O "primeiro chavão" utilizado foi "Quem tiver uma rouquidão mais de 15 dias tem que ser visto por um otorrino", ao que se seguiram muitos outros como "Oiça a sua voz", "Cuide da sua voz" ou "Goste da sua voz".

O objetivo é prevenir e diagnosticar atempadamente doenças como o cancro da laringe que, segundo o especialista, "era uma doença diabólica, tremenda", porque os doentes desvalorizavam os sintomas, como a rouquidão, e quando apareciam nas consultas os tumores já estavam em fases tão avançadas que obrigavam a tratamentos agressivos e cirurgias que muitas vezes os deixavam sem voz.

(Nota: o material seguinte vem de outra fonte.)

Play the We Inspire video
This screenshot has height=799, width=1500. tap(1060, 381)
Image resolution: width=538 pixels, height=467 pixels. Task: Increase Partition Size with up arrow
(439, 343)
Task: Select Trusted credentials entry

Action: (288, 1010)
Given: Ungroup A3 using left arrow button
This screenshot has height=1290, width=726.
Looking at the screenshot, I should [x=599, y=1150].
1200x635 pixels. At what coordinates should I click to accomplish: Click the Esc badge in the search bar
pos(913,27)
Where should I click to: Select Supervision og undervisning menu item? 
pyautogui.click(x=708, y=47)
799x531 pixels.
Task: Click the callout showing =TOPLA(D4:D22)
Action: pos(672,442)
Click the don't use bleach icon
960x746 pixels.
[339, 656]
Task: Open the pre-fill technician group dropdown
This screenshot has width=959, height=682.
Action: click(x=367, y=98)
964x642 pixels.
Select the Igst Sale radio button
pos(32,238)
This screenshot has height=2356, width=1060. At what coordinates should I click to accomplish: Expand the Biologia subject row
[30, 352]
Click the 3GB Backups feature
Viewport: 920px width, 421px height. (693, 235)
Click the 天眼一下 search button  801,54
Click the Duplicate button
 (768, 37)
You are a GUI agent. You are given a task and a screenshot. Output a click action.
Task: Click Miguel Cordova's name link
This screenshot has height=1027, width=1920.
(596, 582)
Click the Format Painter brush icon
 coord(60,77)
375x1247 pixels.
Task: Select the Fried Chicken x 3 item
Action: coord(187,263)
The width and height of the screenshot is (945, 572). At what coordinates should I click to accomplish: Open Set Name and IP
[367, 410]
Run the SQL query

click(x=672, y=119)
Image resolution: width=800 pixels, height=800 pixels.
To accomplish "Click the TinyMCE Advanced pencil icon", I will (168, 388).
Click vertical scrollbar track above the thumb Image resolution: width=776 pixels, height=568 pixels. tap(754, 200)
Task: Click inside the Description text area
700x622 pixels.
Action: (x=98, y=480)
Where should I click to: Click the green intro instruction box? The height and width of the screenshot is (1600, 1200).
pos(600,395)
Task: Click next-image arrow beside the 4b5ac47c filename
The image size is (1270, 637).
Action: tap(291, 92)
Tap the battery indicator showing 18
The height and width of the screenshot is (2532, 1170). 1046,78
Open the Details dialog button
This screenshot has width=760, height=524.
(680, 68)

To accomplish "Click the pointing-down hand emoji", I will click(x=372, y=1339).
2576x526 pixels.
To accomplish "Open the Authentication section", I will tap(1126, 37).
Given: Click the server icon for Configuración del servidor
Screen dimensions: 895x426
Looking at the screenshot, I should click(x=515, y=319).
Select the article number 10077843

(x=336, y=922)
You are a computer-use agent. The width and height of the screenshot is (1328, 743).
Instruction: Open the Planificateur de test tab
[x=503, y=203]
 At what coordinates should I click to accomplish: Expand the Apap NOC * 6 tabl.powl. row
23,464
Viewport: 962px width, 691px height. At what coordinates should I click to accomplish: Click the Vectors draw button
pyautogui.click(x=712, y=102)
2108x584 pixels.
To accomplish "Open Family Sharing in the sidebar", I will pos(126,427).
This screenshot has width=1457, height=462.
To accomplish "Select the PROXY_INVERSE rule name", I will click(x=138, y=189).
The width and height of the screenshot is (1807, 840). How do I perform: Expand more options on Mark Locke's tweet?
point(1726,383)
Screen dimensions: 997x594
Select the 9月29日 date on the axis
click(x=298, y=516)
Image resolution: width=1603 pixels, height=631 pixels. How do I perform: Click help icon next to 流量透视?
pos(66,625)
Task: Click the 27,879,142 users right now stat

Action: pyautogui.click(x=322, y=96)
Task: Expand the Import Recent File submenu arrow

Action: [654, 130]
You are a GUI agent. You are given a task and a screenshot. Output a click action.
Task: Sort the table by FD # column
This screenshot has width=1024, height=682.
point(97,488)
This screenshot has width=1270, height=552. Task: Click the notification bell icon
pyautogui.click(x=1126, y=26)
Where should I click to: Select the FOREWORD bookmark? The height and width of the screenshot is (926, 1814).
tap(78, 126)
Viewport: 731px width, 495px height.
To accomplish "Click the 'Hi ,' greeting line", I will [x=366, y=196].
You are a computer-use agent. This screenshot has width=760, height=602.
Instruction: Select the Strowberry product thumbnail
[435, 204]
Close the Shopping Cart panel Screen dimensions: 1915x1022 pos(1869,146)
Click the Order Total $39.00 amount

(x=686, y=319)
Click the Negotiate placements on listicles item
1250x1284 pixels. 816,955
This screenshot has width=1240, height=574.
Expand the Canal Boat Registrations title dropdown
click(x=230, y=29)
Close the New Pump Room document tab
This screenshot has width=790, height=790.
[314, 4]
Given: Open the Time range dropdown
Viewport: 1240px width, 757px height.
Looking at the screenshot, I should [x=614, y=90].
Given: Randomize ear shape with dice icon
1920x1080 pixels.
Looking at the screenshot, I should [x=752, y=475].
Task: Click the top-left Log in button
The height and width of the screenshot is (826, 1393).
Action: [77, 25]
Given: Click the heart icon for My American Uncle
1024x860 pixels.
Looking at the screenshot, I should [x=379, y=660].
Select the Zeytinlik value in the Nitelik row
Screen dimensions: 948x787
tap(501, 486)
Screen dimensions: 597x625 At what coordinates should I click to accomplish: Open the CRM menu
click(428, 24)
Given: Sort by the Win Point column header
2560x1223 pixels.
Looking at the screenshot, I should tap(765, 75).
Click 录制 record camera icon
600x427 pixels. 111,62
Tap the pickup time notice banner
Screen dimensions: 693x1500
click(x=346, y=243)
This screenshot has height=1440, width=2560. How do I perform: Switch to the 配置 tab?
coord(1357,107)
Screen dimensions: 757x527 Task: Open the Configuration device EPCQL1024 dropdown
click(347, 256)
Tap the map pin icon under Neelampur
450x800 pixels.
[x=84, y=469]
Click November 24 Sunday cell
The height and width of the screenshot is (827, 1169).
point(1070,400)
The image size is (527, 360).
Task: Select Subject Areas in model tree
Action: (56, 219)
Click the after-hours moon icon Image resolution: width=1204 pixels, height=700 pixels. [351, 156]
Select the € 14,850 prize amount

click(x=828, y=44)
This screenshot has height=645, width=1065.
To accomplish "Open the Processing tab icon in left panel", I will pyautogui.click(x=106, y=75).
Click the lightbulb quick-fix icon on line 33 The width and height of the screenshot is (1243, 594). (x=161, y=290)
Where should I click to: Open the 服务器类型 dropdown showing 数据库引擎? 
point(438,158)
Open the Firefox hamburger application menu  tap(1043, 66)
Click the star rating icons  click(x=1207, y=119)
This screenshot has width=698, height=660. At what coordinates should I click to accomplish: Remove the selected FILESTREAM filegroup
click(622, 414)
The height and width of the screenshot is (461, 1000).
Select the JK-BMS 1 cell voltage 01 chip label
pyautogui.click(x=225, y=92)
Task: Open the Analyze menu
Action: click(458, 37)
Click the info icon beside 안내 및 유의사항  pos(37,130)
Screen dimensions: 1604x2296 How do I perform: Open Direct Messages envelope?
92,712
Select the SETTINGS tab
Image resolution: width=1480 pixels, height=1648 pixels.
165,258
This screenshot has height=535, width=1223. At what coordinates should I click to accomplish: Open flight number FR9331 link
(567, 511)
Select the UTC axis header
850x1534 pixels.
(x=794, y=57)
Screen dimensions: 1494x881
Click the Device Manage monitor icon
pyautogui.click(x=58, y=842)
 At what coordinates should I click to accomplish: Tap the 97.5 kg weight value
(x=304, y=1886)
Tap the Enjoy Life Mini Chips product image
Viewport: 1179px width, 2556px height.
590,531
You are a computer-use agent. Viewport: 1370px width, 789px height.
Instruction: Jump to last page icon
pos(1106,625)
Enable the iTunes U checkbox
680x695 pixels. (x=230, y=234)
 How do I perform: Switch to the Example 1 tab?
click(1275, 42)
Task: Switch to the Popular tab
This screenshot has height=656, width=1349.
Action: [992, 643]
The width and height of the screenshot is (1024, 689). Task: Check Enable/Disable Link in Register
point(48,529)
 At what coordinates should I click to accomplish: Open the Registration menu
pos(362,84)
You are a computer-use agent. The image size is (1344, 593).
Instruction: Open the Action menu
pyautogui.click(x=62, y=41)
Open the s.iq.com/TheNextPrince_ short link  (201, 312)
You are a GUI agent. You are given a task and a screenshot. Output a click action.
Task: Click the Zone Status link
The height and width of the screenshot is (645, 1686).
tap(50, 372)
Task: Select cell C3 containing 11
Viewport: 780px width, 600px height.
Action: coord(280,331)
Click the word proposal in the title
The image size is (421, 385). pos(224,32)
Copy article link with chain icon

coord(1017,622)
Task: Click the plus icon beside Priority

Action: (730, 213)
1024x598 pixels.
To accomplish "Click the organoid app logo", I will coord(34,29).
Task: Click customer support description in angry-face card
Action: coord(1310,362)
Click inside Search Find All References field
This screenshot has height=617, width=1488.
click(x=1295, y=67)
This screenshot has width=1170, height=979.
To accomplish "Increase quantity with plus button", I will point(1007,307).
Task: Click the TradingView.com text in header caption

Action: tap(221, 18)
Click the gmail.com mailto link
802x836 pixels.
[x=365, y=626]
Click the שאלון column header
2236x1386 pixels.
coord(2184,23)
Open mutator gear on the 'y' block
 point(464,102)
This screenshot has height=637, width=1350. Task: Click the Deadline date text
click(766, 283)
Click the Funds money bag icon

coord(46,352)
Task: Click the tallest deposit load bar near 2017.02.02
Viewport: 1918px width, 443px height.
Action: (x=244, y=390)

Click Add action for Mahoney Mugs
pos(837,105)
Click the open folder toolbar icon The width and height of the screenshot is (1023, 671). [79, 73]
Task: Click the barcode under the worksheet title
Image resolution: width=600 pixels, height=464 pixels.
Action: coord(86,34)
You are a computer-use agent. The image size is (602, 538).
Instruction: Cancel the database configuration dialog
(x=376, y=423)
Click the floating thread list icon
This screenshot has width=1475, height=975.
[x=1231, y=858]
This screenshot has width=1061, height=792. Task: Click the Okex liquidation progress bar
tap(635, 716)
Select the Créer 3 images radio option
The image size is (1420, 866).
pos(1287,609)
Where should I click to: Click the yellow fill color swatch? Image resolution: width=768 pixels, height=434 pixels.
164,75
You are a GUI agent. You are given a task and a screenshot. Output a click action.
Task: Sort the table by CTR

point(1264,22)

Para difundir a mensagem, foram realizados espetáculos, o primeiro no Centro Cultural de Belém, em Lisboa, com cantores e atores que, disse, "ajudaram imenso porque perceberam a importância de criar um dia do seu instrumento de trabalho", além de passarem a ter consciência da importância de cuidar do seu aparelho vocal.

Foram feitas visitas a escolas para levar a mensagem à comunidade escolar e para as crianças alertarem os seus familiares, tendo mesmo salvado alguns, e cresceram as iniciativas de rastreio feitas por instituições e hospitais.

Mário Andrea não tem dados sobre o que resultou destas iniciativas, mas disse que, tendo por base relatos de especialistas de vários países, os diagnósticos são cada vez mais precoces e as terapêuticas cada vez menos invasivas.

"Hoje em dia fazemos cirurgias endoscópicas, com 24 horas de internamento, a voz não fica fantástica, mas fica boa para viver e para trabalhar", o mesmo se passando com o tratamento de problemas benignos. "Tudo o que fazemos (agora) é mais delicado, mais pequenino, com melhores resultados, com menos agressão, melhor qualidade vocal".

Para estes resultados também contribuíram a luta antitabágica e os alunos de Medicina terem passado a ter formação em otorrinolaringologia.

"Há uma nova geração de médicos que estão atentos à voz (...) e isto é uma forma de chegarmos ao grande público", salientou.

Como conselhos para evitar problemas na voz, Mário Andrea indica beber água, descansar a voz, dormir bem, corrigir a postura, ter cuidado com a alimentação e "não pigarrear" porque ao fazer isto "as cordas vocais batem uma na outra (...) e não é nada saudável".